Number Ones: #24


  • ADAM ANT Apollo 9 (CBS)
  • Week Ending 13th October 1984
  • 3 Weeks At #1


Whoopsin’-a-Whoopsin’……and there goes Adam Ant’s final hit single of the 1980s.

For a classic example of what a fickle mistress Pop could be, look no further than Adam Ant. At the dawn of the decade, he and his trusty band of Ants remained on the fringes, still searching for that elusive breakthrough. A little over 12 months later, his star had risen to such an extent that Prince Charming debuted at #1 in Britain (still a very rare occurrence at the time). Fast-forward another dizzying year, and the Ants were no more. By 1983, the misfires were beginning to outnumber the bullseyes and the final single from that year’s Strip album didn’t even get past #41.

Which brings us to Apollo 9. The former Dandy Highwayman had worked his way through a few more costumes at the back of the wardrobe; Prince Charming made way for Goody Two Shoes, Dick Whittington (yes,really) and then his homage to the Jilly Cooper-type corset busters with the randy farmhand of Strip. What on earth would be next?

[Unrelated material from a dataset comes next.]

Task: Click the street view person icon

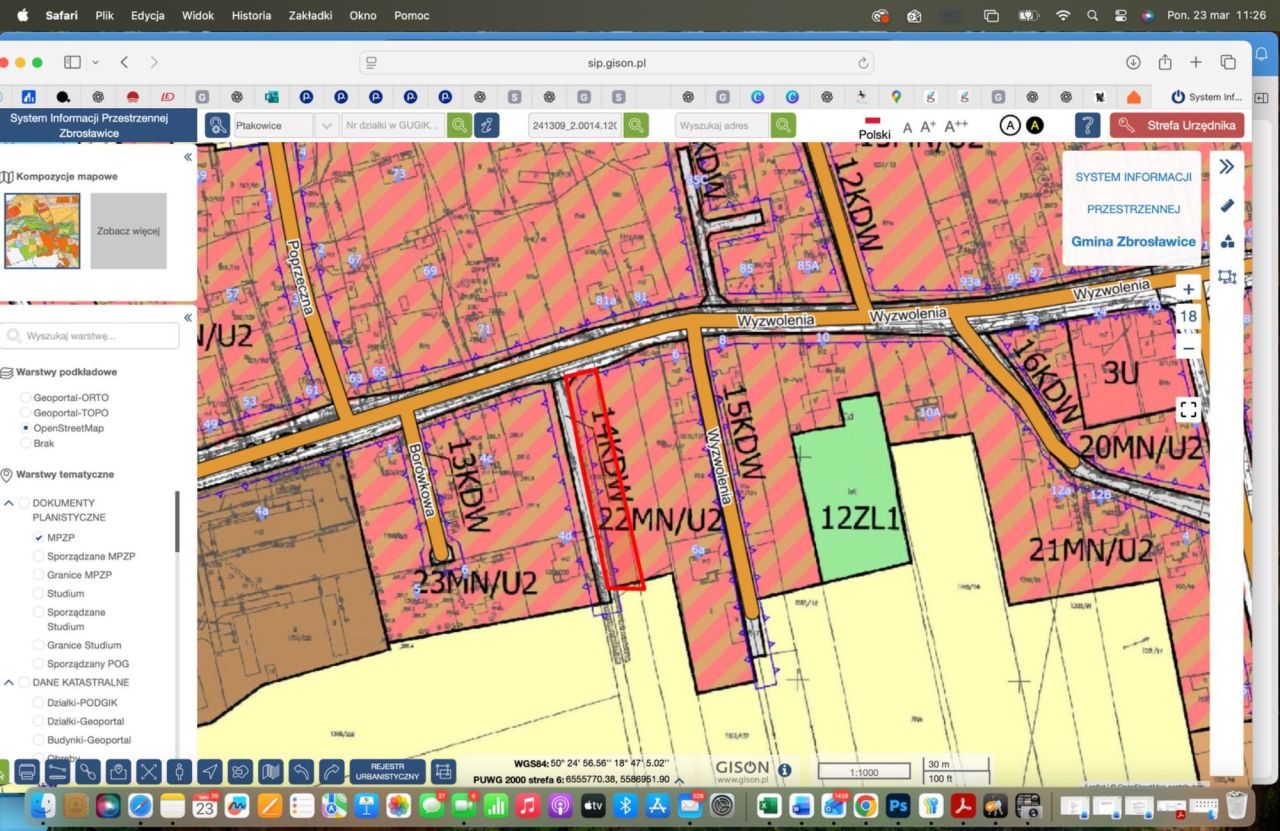Action: tap(179, 772)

Outerspace, man, was the answer. Sadly, the nonsensical cacophony of Apollo 9 was no Space Oddity or Ashes To Ashes. In the cold light of the 21st Century, it’s not even a Puss N Boots. Whereas at his peak, the dressing up and the props and the ridiculous (but infectious) lyrics had been accompanied by some of the most enjoyable, flamboyant and perfect pop music of the early 1980s, the tunes were now deserting him. To witness his Top Of The Pops performance to promote Apollo 9 was to see a pop legend no longer in command or in tune with the age, desperately over-compensating as a result. It was painful viewing to anyone obsessed with the glorious reign of Antmusic through late 1980 to around the time his second “solo” single Friend Or Foe dipped out of the Top 40.

Yet, I loved the record enough to place it at the top of my charts, ahead of Kraftwerk. Ahead of Prince, ahead of U2, ahead of a host of singles that are clearly superior. What can I say…we’re all young once!

(To the surprise of many, myself included, there was a successful if short-lived comeback at the beginning of 1990, and another minor ripple of commercial achievement again in 1995).